Finding the Boundaries of Greed

Yesterday on NPR, Robert Siegel spoke to Steven Hall, Managing Director of an executive compensation company, about how the investment banks Goldman Sachs, Morgan Stanley and JPMorgan Chase are giving its employees some $47 billion in bonuses.

SIEGEL: Well, it’s reported that Goldman Sachs, Morgan Stanley and JPMorgan Chase have combined, that is, have set aside $47 billion for bonuses. They know how unpopular these bonuses are with the public. Why so much pay in bonuses?

Mr. HALL: Well, first of all, I guess I have difficulty understanding a number like $47 billion. All of those zeros get me a little cock-eyed in terms of thinking about it. The way in which that total number is derived, though, is based on a sharing of the profits that the employees generate for shareholders.

You know, I sometimes help people think about big numbers. Let’s see what we can do with this one. That $47 billion is about $150 for every man, woman, and child in the US, or enough for three weeks’ worth of groceries. Gosh, when you put it like that, it’s peanuts!

Or maybe we should look at it per employee of those three companies. They’ve got some 300,000 people among them, so that works out to be $160,000 per employee, a mere four times the US per capita income in 2008!

Another way of looking at $47 billion is that it’s close to the TARP funds the three banks accepted in the last year or so. Why, no wonder Steven can’t comprehend such a large number!

But he feels the pain of those poor executives who are having to take a lot of their bonus in the form of company stock.

SIEGEL: Well, the banks, evidently, will pay more of the bonuses in stock -that’s obliging some pressure from the government. How much of a difference should it make if somebody who’s getting a million or two in a bonus this month gets it in the form of stock as opposed to cash?

Mr. HALL: Well, I think for some people – were they to get a bonus and if they were expecting the cash in order to be able to live on it, pay schooling for children, pay for that second home, pay other expenses that they have – finding that you’re not going to get the cash could be a little bit of a surprise.

Every once in a while, Misty and I will realize that we’re complaining about problems that 99% of the world’s population would love to have. When we do, we say, “Ohmygosh, my latte is too foamy!” to recognize that we’re being douches and should stop. I think I may replace that phrase with, “How will we pay for our second home?”

Mr. HALL: Yeah. I mean, it’s kind of interesting to think about. And, again, I feel for the problems that are going on here. But if [the banks] decided not to pay a banker as much money, how does that help someone on Main Street?

C’mon, people, what else could they do with that money? It’s not like they could invest it back into small businesses, or offer others the same low rates that the Fed has offered them! It’s either bonuses or they have to put that money in mattresses in all of their offices, and do you know how many mattresses you’d have to buy to stash $47 billion? There’s no other option!

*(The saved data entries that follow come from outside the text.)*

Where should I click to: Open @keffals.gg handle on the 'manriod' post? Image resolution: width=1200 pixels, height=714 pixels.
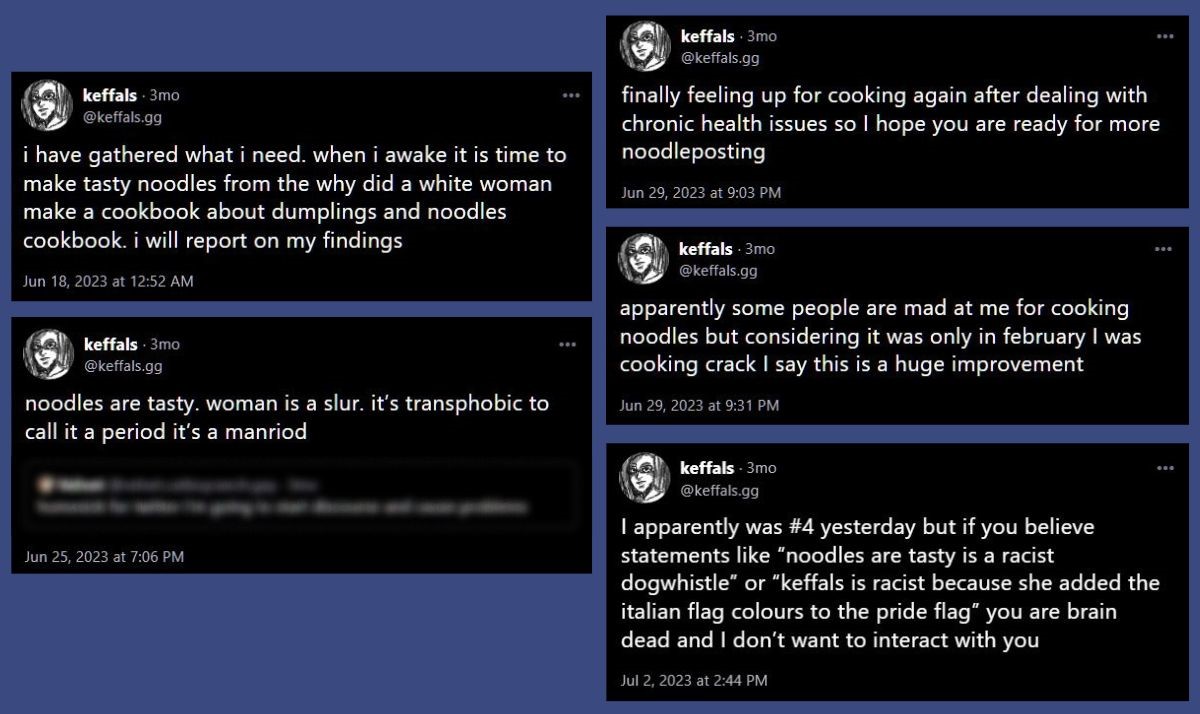[x=123, y=366]
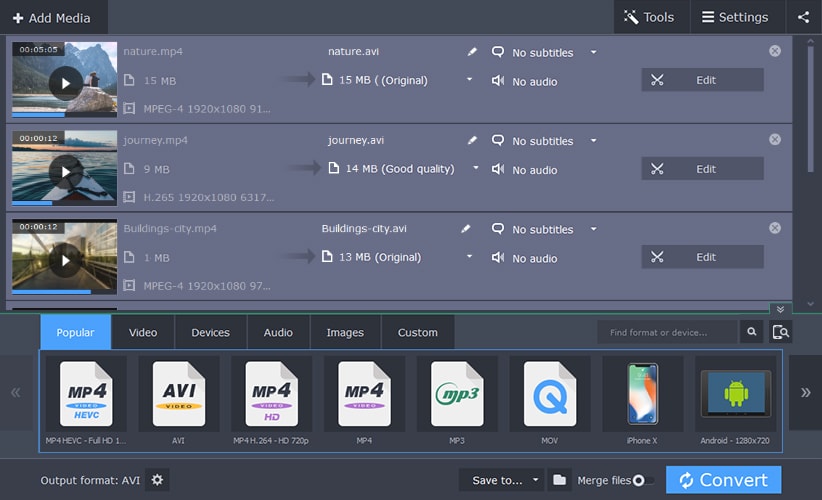Toggle the Merge files switch
This screenshot has height=500, width=822.
tap(643, 481)
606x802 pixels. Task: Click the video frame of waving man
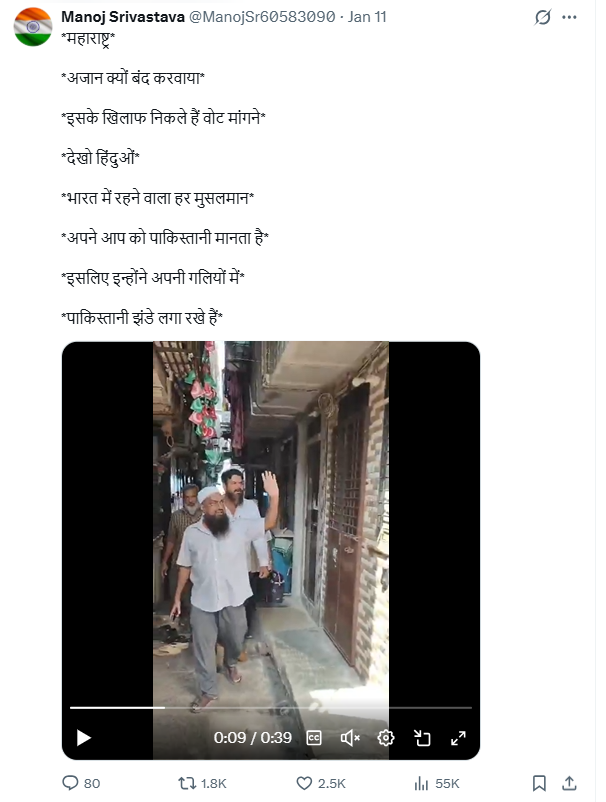click(x=271, y=522)
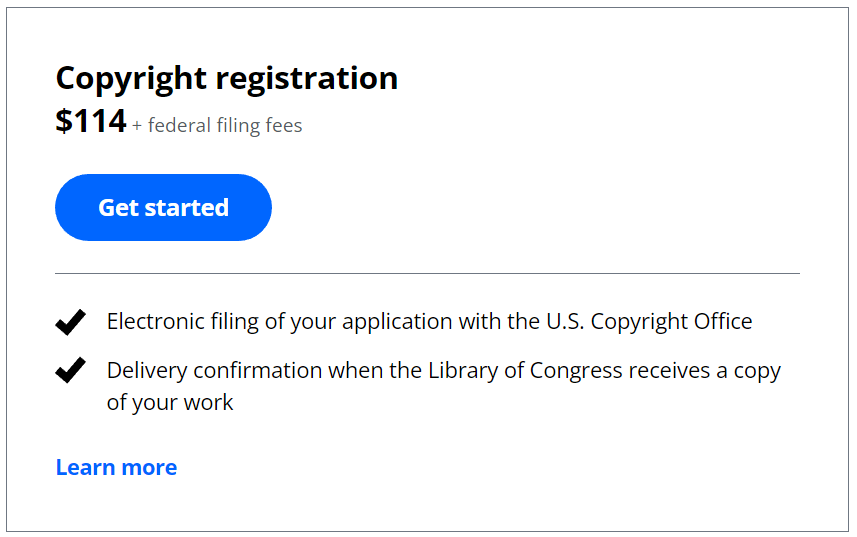Click the word 'application' in first feature
This screenshot has height=537, width=857.
click(x=397, y=322)
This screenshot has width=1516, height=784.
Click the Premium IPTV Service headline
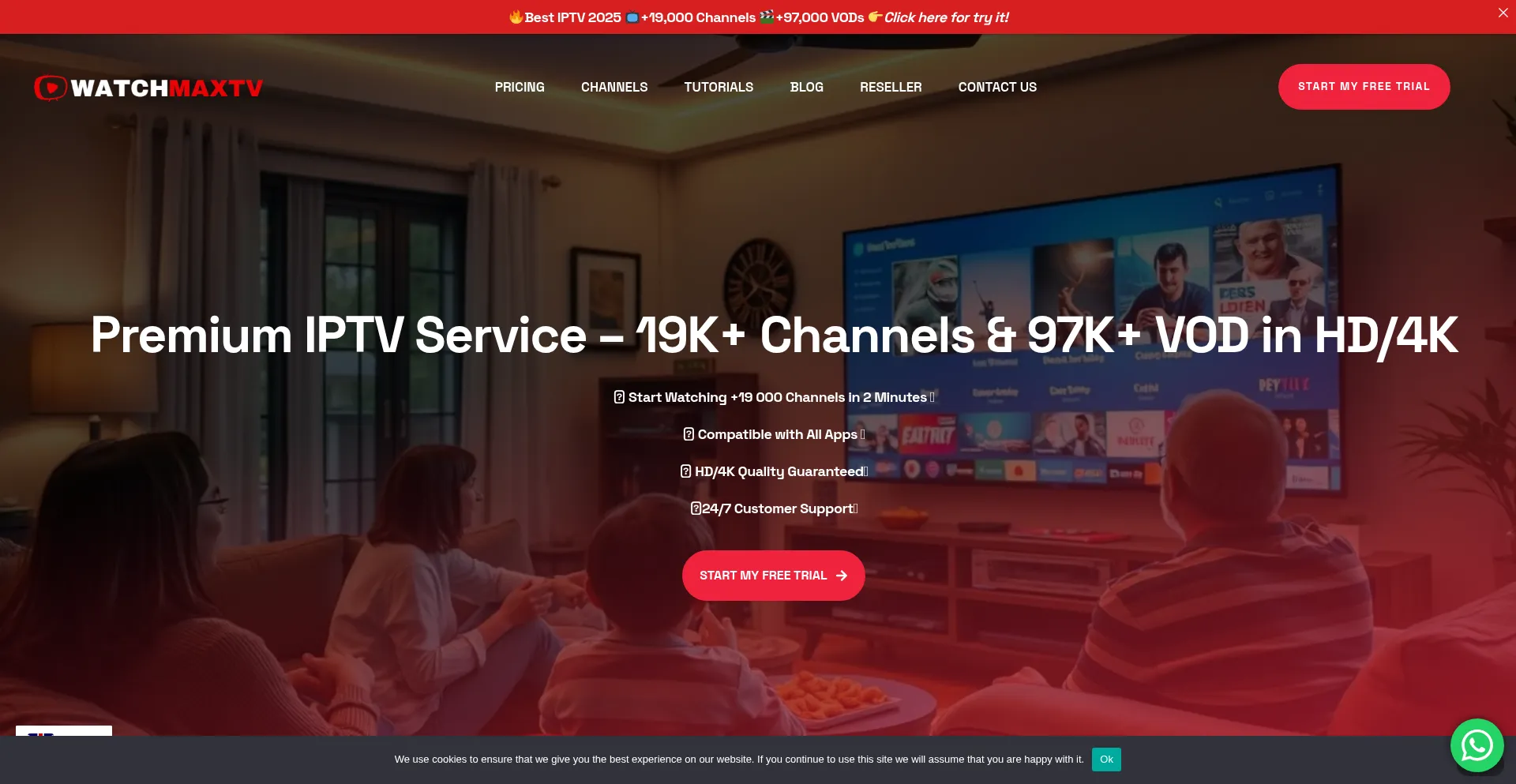pyautogui.click(x=774, y=336)
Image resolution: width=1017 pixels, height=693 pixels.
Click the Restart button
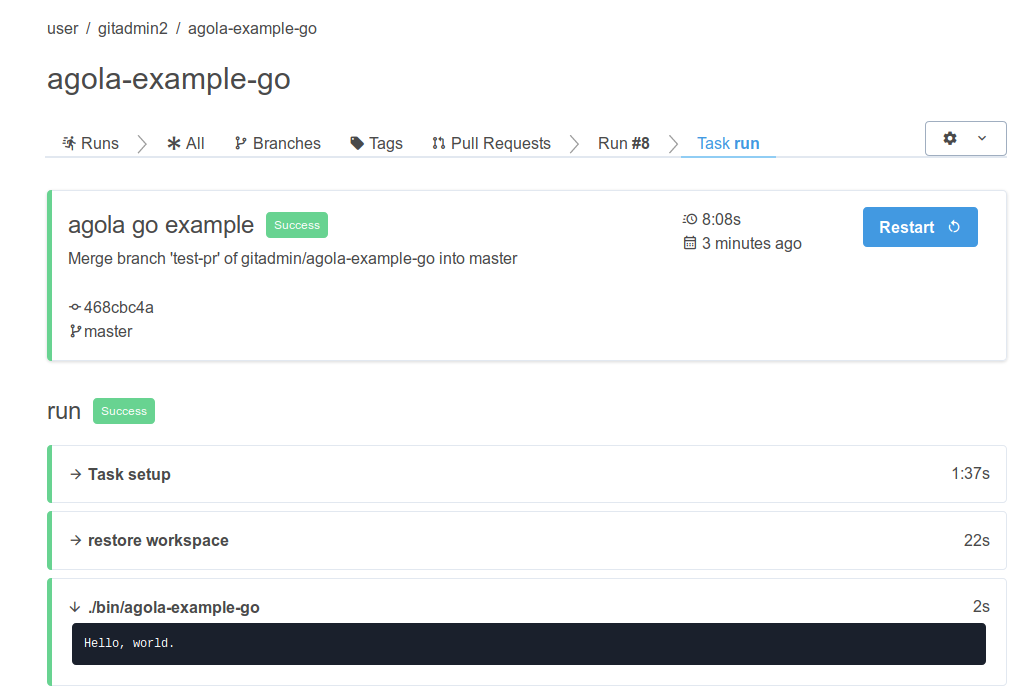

Right, right, I’m being overly frothy. There’s no need for me to start handing out torches and pitchforks, even if I do like my nifty portable pitchtorch — it’s fire plus stabby in one handy package! After all, I’m sure the people involved can see why people are upset —

Mr. HALL: I wish people would understand that it is a very difficult world that we’re all going through right now, and I don’t make the rules. But I do try and report honestly on what I see going on out there.

You know what, never mind. Mr. Hall, I have a pitchtorch right here with your name on it.

6 thoughts on “Finding the Boundaries of Greed

  1. I am so with you. We moved most of our money to a local bank last summer. We earn a little interest, AND we don’t help these scumbags make another dime. We don’t invest with them either. When my mom called to talk to a representative of one of these fine institutions about their low interest rate on a CD, he actually said, “Well, we’re not really that interested in depositors right now. We just want to loan money.” What?

  2. IF nothing else, you send that money back as a dividend to your shareholders.

    I understand that there’s a marketplace for high-end managerial and financial talent, and that these folks have a market that demands high compensation, in the same way that the sports and entertainment markets demand high compensation for their elites. But I fear that all this babbling about bonuses is simply masking the larger problem—an examination of overall compensation.

    Of course, no one wants to talk about that. Stephen, you know lots of personal details about me, but you don’t know my salary. Isn’t that really weird? I share a lot of information with you as a close friend and confidante, but not how much money I make. That just seems silly to me, because my salary is really Not That Important compared to the other, far more personal things I share with you.